Swap each "Where should I click to" in the records below for "Where do I click to", and reproduce the records with everything else unchanged.
* begin *
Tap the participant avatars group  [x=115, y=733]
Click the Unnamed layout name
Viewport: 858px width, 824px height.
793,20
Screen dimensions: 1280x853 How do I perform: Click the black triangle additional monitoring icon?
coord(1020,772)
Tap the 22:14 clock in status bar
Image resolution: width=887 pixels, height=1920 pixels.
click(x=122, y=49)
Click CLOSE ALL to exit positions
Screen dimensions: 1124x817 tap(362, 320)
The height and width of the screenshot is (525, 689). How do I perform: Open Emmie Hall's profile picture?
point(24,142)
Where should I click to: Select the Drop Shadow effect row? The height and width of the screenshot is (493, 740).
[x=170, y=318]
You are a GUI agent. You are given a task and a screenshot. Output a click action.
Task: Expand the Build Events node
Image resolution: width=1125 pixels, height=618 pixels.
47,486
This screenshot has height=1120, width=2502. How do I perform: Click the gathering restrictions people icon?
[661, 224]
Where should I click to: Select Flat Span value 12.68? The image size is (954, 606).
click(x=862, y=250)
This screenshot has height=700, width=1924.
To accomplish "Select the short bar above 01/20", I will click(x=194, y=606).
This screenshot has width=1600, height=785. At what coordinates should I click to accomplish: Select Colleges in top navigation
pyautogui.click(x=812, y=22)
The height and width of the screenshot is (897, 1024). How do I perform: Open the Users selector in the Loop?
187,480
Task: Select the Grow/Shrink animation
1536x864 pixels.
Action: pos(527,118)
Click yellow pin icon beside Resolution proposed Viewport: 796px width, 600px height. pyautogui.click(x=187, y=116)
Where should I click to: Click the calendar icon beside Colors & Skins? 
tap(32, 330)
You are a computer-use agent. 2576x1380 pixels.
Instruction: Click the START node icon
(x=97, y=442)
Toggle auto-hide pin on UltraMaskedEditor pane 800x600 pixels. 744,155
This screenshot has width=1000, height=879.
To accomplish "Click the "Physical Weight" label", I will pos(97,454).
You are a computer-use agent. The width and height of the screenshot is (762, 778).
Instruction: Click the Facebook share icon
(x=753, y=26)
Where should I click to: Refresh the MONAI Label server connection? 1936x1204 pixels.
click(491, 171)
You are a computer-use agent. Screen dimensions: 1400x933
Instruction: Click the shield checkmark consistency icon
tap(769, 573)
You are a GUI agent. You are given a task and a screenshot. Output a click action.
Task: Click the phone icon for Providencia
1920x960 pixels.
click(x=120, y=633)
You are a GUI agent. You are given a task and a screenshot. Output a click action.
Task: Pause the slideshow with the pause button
* end *
§ Result below
Tap the participant avatars group  [x=115, y=733]
Click the Unnamed layout name
Viewport: 858px width, 824px height.
793,20
Screen dimensions: 1280x853 How do I perform: Click the black triangle additional monitoring icon?
coord(1020,772)
Tap the 22:14 clock in status bar
Image resolution: width=887 pixels, height=1920 pixels.
click(x=122, y=49)
Click CLOSE ALL to exit positions
Screen dimensions: 1124x817 tap(362, 320)
The height and width of the screenshot is (525, 689). How do I perform: Open Emmie Hall's profile picture?
point(24,142)
Where do I click to: Select the Drop Shadow effect row? The height and width of the screenshot is (493, 740).
[x=170, y=318]
You are a GUI agent. You are given a task and a screenshot. Output a click action.
Task: Expand the Build Events node
Image resolution: width=1125 pixels, height=618 pixels.
47,486
This screenshot has height=1120, width=2502. How do I perform: Click the gathering restrictions people icon?
[661, 224]
Where do I click to: Select Flat Span value 12.68? The image size is (954, 606).
click(x=862, y=250)
This screenshot has height=700, width=1924.
To accomplish "Select the short bar above 01/20", I will click(x=194, y=606).
This screenshot has width=1600, height=785. At what coordinates should I click to accomplish: Select Colleges in top navigation
pyautogui.click(x=812, y=22)
The height and width of the screenshot is (897, 1024). How do I perform: Open the Users selector in the Loop?
187,480
Task: Select the Grow/Shrink animation
1536x864 pixels.
Action: pos(527,118)
Click yellow pin icon beside Resolution proposed Viewport: 796px width, 600px height. pyautogui.click(x=187, y=116)
Where do I click to: Click the calendar icon beside Colors & Skins? 
tap(32, 330)
You are a computer-use agent. 2576x1380 pixels.
Instruction: Click the START node icon
(x=97, y=442)
Toggle auto-hide pin on UltraMaskedEditor pane 800x600 pixels. 744,155
This screenshot has width=1000, height=879.
To accomplish "Click the "Physical Weight" label", I will pos(97,454).
You are a computer-use agent. The width and height of the screenshot is (762, 778).
Instruction: Click the Facebook share icon
(x=753, y=26)
Where do I click to: Refresh the MONAI Label server connection? 1936x1204 pixels.
click(491, 171)
You are a computer-use agent. Screen dimensions: 1400x933
Instruction: Click the shield checkmark consistency icon
tap(769, 573)
You are a GUI agent. You are given a task and a screenshot. Output a click action.
Task: Click the phone icon for Providencia
1920x960 pixels.
click(x=120, y=633)
You are a GUI agent. You are given a task and a screenshot. Output a click action.
Task: Pause the slideshow with the pause button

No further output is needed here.